Yesterday the local news talked about average single family homes selling for $1.5 million or more in the GTA area.

Then they focused on how great a bargain our local prices of $750,000 are comparatively speaking.

But when they talked to a local mayor and realtors, they said that people who live in the community are already "priced out" and the sales are to people selling in the GTA and moving........and for them it is a bargain, but they have a 120 kilometer commute from hell to deal with, especially in the winter.

Our son is sending me real estate listings of these homes and I keep telling him.....you only earn $130K a year family income and it isn't enough.

It is a ridiculous situation that low interest has caused. Government created this mess.......and government has to fix it.


----------



## KaeJS (Sep 28, 2010)

It is a very ridiculous situation indeed. An issue that has been talked about ad nauseum, but one I still love talking about. Especially since nothing has been done.
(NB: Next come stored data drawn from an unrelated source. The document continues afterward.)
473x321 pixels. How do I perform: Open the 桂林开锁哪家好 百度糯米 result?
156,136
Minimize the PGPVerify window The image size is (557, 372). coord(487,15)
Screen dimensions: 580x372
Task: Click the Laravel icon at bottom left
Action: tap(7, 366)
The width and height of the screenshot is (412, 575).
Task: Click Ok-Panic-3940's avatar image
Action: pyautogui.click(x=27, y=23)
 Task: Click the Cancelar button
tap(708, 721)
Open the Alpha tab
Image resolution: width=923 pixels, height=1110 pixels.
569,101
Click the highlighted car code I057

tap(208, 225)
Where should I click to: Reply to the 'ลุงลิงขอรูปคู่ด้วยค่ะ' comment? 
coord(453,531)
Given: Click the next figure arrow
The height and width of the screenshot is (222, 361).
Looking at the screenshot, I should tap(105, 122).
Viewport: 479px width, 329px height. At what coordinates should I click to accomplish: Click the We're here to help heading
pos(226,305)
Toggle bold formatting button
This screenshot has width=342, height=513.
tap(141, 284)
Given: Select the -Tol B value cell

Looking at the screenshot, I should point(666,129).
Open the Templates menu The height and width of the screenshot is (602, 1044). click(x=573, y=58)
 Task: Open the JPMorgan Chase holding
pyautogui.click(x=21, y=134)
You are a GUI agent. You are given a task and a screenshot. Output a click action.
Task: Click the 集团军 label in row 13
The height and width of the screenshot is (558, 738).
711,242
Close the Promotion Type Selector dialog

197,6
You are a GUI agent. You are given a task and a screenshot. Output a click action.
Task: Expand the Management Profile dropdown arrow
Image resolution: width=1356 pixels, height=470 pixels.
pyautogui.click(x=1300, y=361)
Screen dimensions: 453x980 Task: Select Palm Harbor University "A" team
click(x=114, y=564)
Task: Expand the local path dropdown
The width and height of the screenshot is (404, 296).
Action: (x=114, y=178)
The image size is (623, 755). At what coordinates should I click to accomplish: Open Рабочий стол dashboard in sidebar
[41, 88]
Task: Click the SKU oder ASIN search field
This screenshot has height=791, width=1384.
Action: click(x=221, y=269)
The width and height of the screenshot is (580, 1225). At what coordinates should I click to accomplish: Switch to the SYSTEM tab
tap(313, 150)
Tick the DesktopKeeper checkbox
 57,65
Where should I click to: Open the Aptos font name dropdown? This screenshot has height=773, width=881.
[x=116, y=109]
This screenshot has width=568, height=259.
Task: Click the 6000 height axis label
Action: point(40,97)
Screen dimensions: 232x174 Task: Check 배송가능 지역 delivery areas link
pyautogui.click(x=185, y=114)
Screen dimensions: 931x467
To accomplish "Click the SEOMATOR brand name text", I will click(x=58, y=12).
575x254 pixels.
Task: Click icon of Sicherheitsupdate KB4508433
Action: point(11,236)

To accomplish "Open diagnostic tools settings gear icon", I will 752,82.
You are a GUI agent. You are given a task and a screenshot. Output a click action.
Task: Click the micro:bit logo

Personally, I think our economy needs a break.
We need to limit immigration for a while.
We need to focus on building more dwellings.
We need to find a way to increase wages.
We need to stop foreign AND investment banking purchases of retail/residential real estate.

But who will listen? Who will implement?

In my opinion, house prices are only going to continue upward. 300k immigrants every year to Canada, and most of Canada is a cold place with little infrastructure. Everyone wants to live in Van, the GTA, or Calgary. 

Space is limited.


----------



## KaeJS (Sep 28, 2010)

Also... Not exactly sure where you live, sags. Not sure if you're willing to shed light on it. But I'm in the Kitchener/Waterloo area and townhouses here are going for 600-700k.


----------



## peterk (May 16, 2010)

KaeJS said:


> Personally, I think our economy needs a break.
> We need to limit immigration for a while.
> We need to focus on building more dwellings.
> We need to find a way to increase wages.
> ...


Nobody that we can vote for, that's for sure. Not a single one. Our governments and institutions are fully captured by financial and foreign interests -- have been since they killed JFK.


----------



## sags (May 15, 2010)

KaeJS said:


> Also... Not exactly sure where you live, sags. Not sure if you're willing to shed light on it. But I'm in the Kitchener/Waterloo area and townhouses here are going for 600-700k.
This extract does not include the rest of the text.